_Your goal:_ Your copy should match the listing below word for word, with no images in it.

_The input:_

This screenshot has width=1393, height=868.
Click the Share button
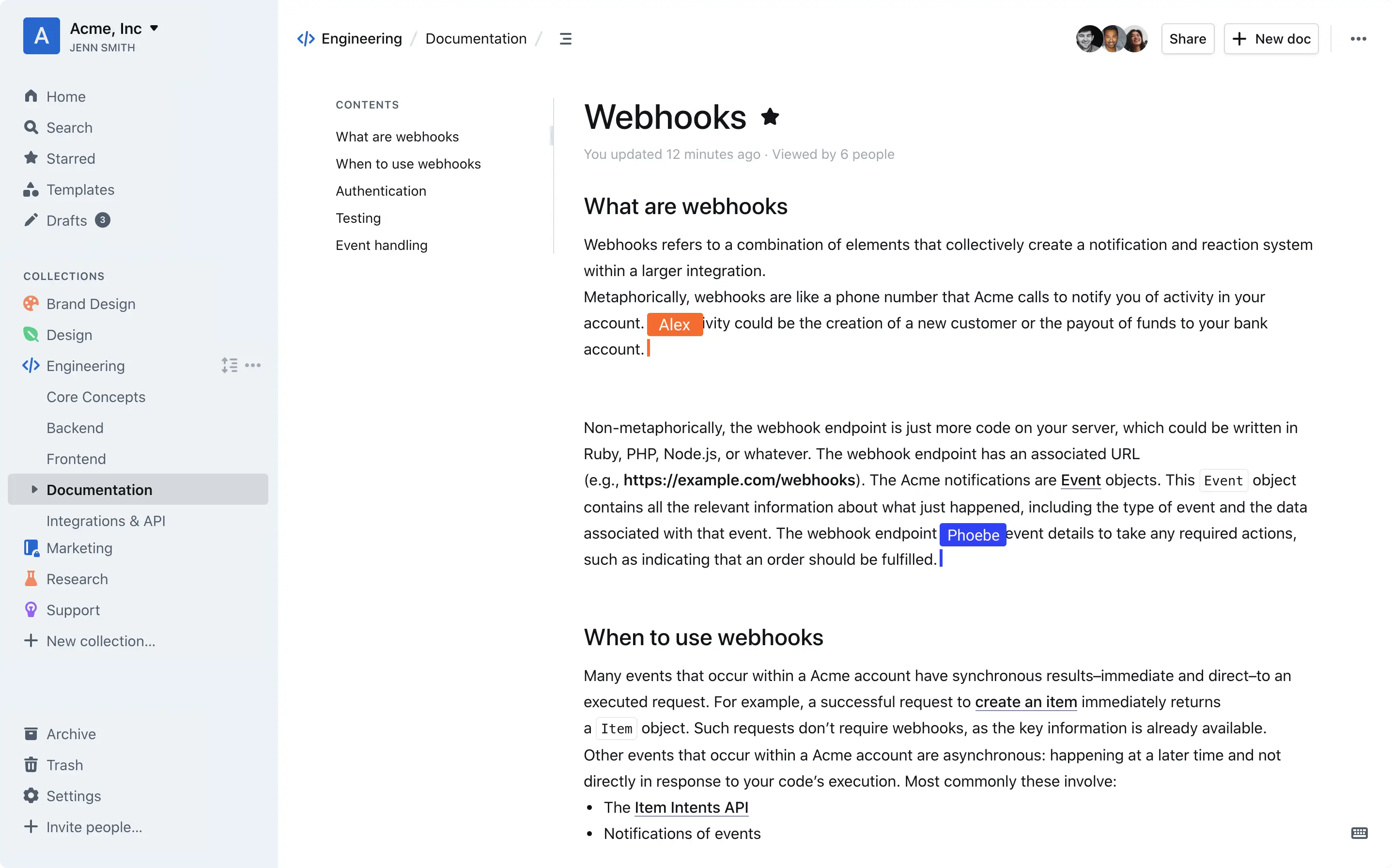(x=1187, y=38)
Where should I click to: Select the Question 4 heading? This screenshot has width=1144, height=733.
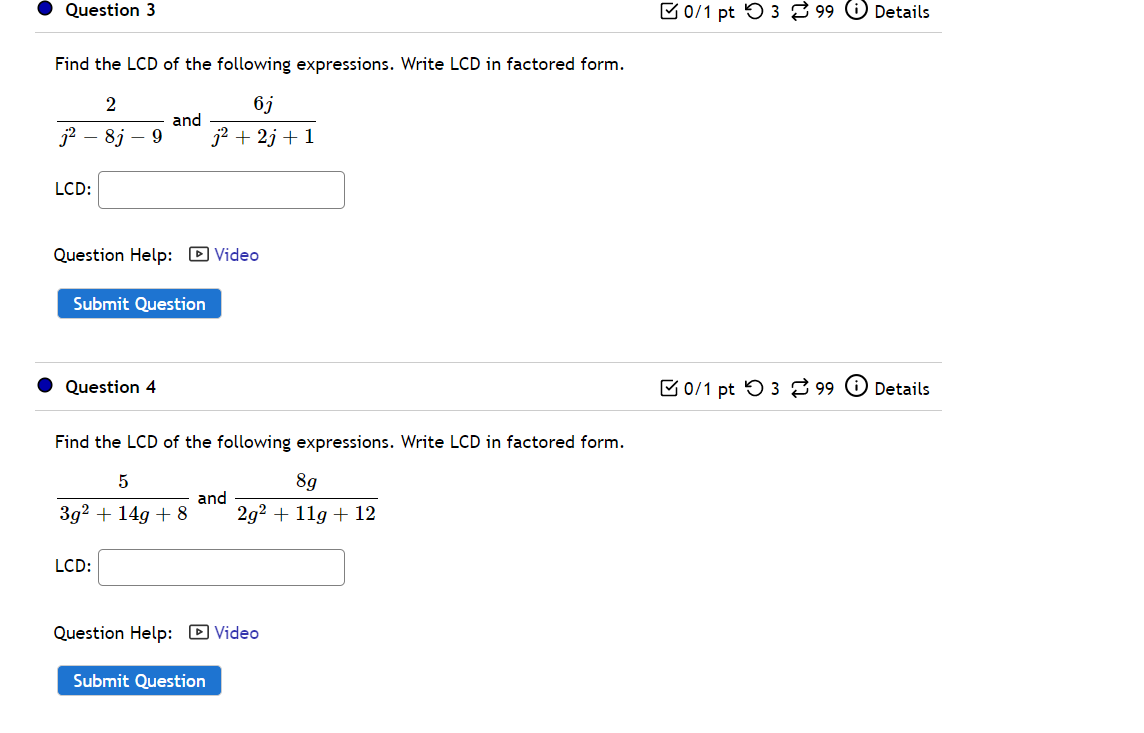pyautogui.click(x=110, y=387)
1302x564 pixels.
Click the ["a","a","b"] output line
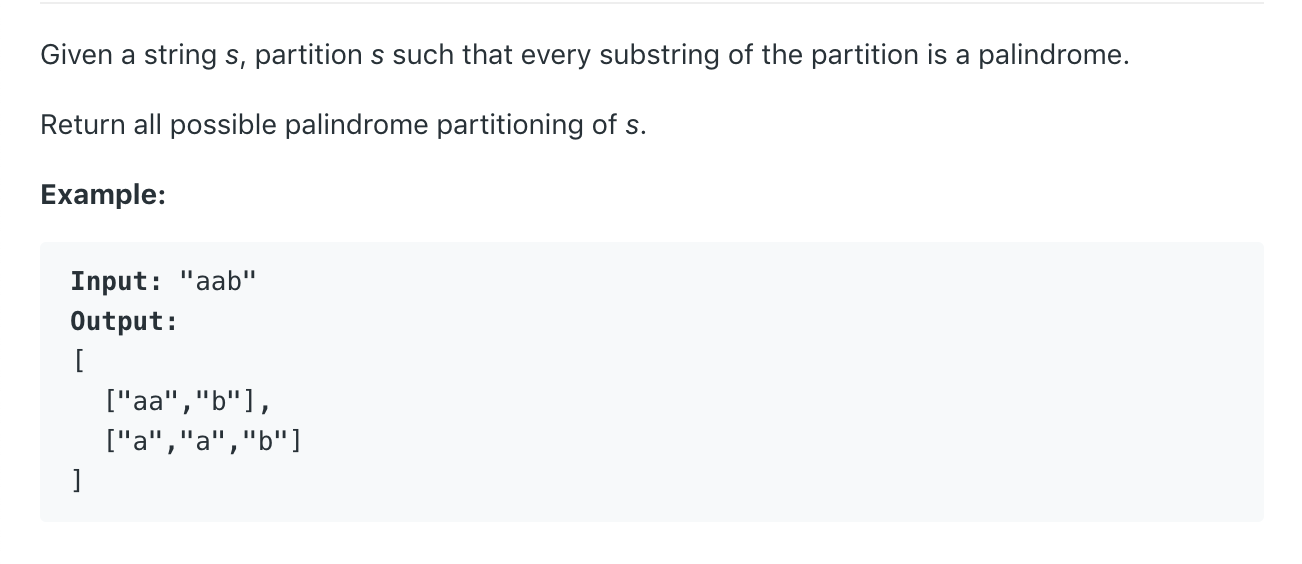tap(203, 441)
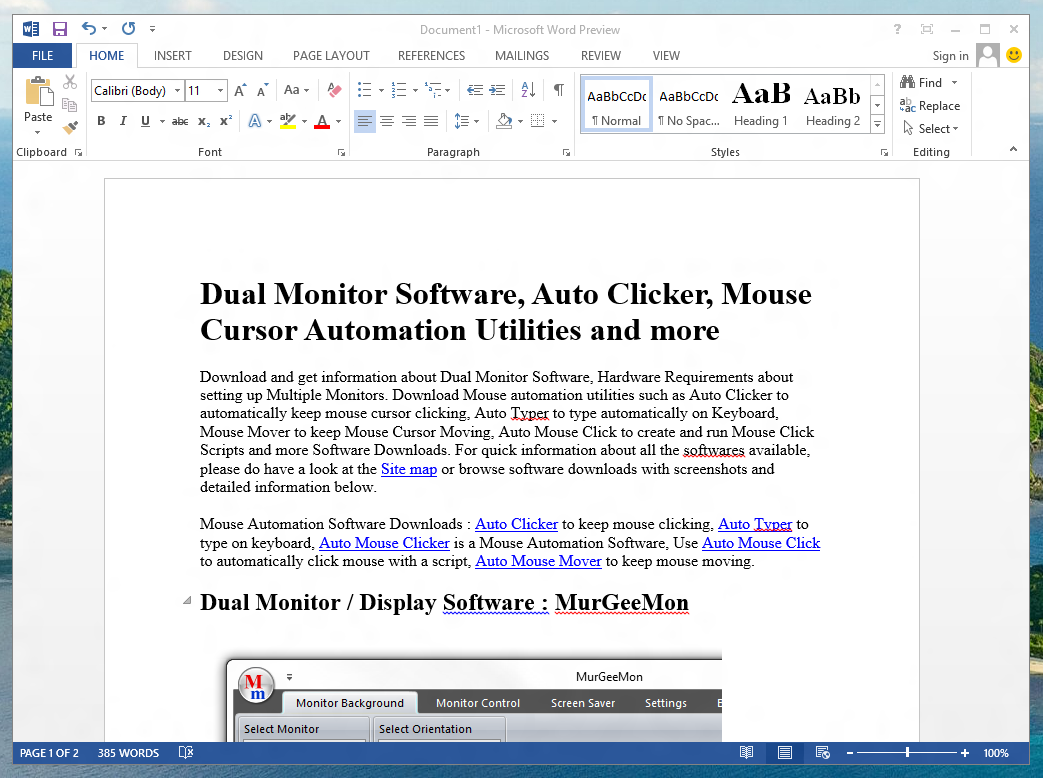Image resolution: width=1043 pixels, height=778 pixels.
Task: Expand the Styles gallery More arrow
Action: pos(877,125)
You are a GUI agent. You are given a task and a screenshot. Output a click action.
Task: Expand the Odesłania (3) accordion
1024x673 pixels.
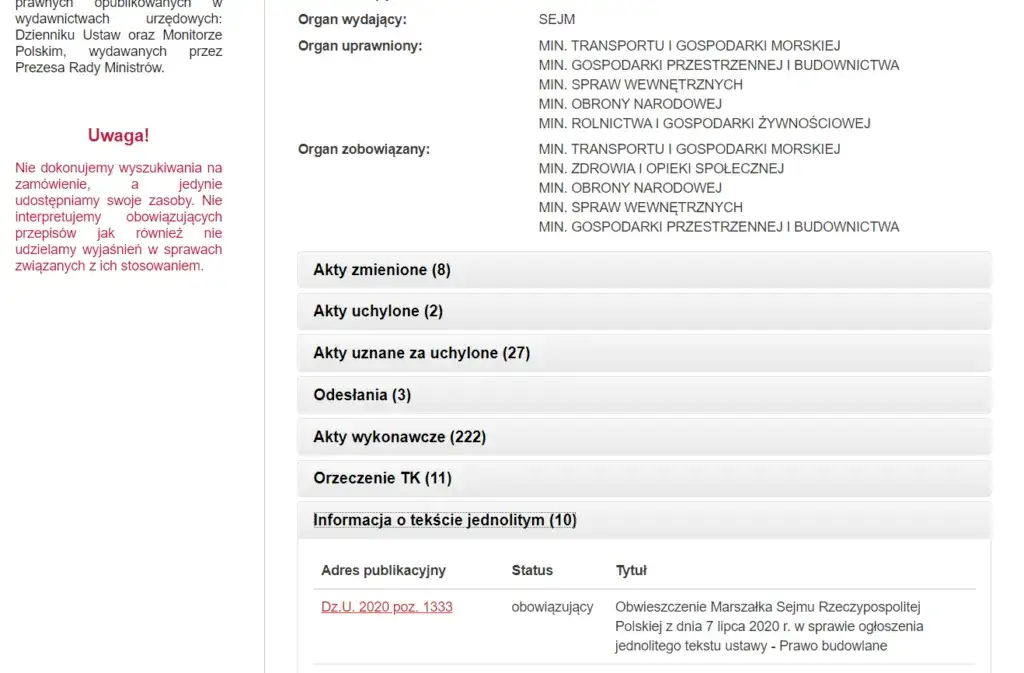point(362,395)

_Answer:_
This screenshot has width=1393, height=868.
Click the Share button
(x=1187, y=38)
Where should I click to: Select the Question 4 heading? This screenshot has width=1144, height=733.
pyautogui.click(x=110, y=387)
1302x564 pixels.
Click the ["a","a","b"] output line
tap(203, 441)
Image resolution: width=1043 pixels, height=778 pixels.
Task: Expand the Styles gallery More arrow
Action: pos(877,125)
You are a GUI agent. You are given a task and a screenshot. Output a click action.
Task: Expand the Odesłania (3) accordion
1024x673 pixels.
point(362,395)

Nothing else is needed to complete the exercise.